Judicial Watch filed a Dec. 20 FOIA request for documents related to the forms, which send information from healthcare.gov to insurance companies so they can enroll consumers in the proper plan and bill them for services.

As many as one-third of the forms produced by the website since its Oct. 1 launch date were missing, inaccurate or incomplete, Judicial Watch said in a Monday press release, citing a December story by the Washington Post. The Centers for Medicare and Medicaid Services, the HHS agency that runs Obamacare, disputed the number, but didn't disclose how many total consumers were affected by the problem, according to Judicial Watch.

HHS acknowledged the group's FOIA on Jan. 17, but has not responded to the request since. By law, agencies have 20 days to respond, deny or request more time to respond to a request.

Judicial Watch requested documents dating from April 1, 2013, about testing the back end systems of the website that generate the forms; reports of instances or potential instances of inaccuracy and missing information in the forms; and communications about establishing a mechanism for reporting and fixing problems with the form.

“It speaks volumes that the Obama administration doesn’t want to give us information about whether those who want insurance were actually able to get it through Healthcare.gov,” said Judicial Watch President Tom Fitton in a statement.

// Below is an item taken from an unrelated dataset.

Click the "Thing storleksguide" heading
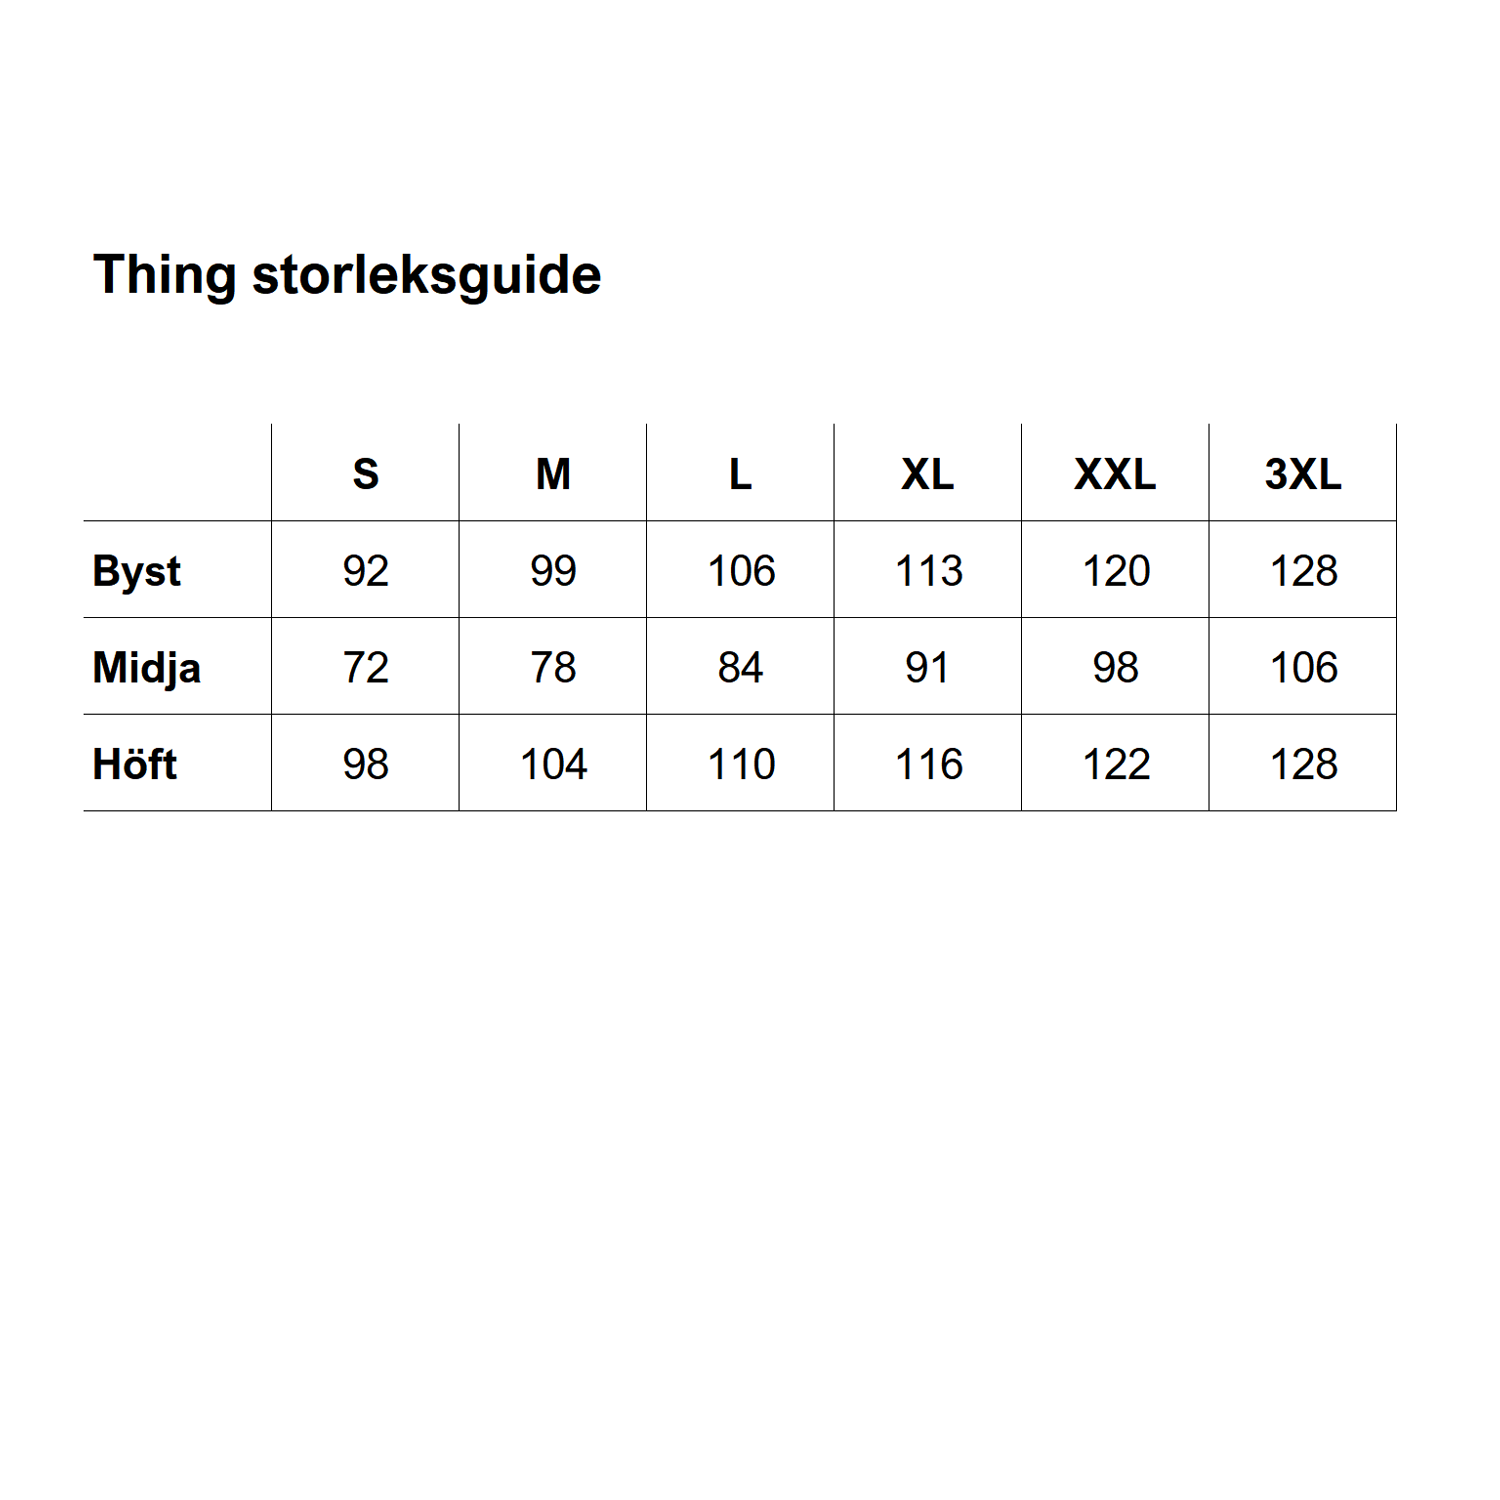This screenshot has height=1500, width=1500. (347, 275)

“Given HHS's unlawful cover up, it is fair to conclude that President Obama's touted figure of eight million Obamacare enrollments is a knowing fiction. With all its illegal stonewalling of basic information, we frankly can't believe much of anything this administration has to say on what Obamacare is doing to the American people.”

Editor's note: Judicial Watch is representing the Washington Examiner in the newspaper's federal lawsuit seeking access to Consumer Financial Protection Bureau records under FOIA.